▸ Instructions for the task: All of the entries below should be returned verbatim, apart from the pictures.

════════════════

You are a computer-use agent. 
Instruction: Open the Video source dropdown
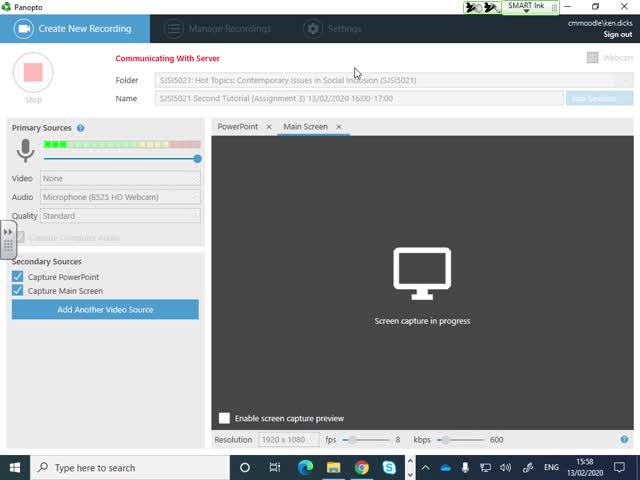pos(120,179)
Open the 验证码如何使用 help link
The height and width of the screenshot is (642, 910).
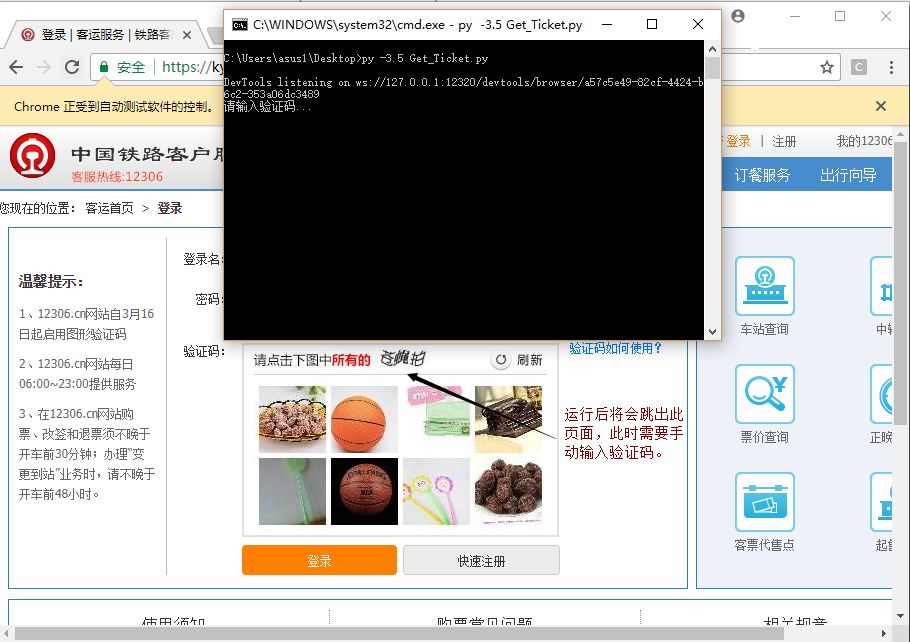[x=615, y=348]
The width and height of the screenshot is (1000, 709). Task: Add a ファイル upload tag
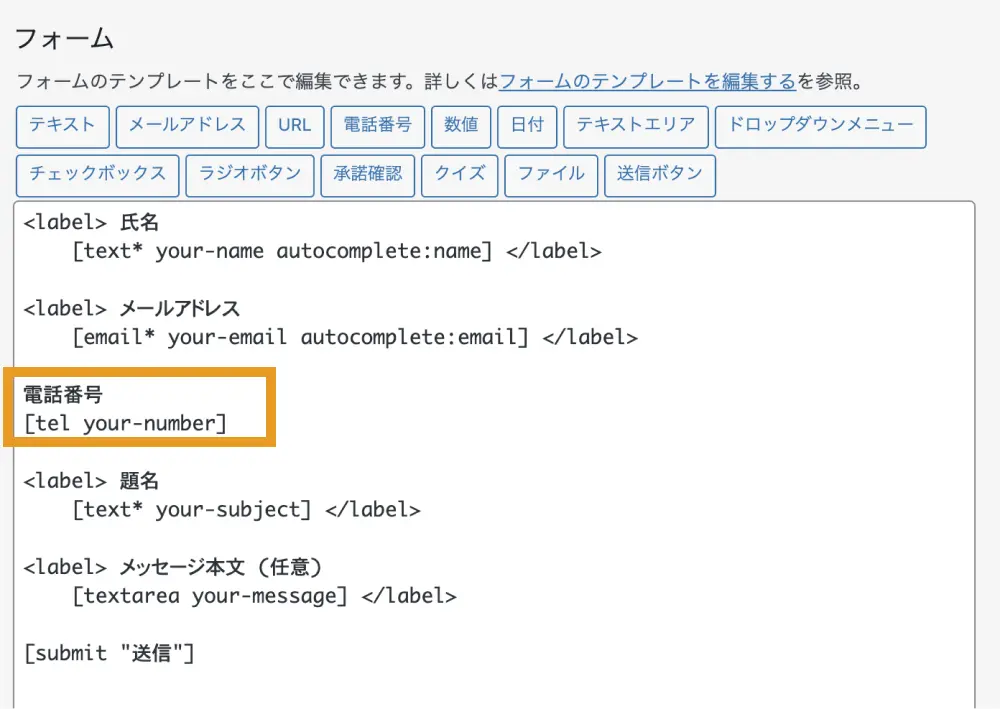551,174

════════════════

▸ Answer to the exercise:
You are a computer-use agent. 
Instruction: Open the Video source dropdown
pos(120,179)
Open the 验证码如何使用 help link
The height and width of the screenshot is (642, 910).
[x=615, y=348]
The width and height of the screenshot is (1000, 709). Task: Add a ファイル upload tag
551,174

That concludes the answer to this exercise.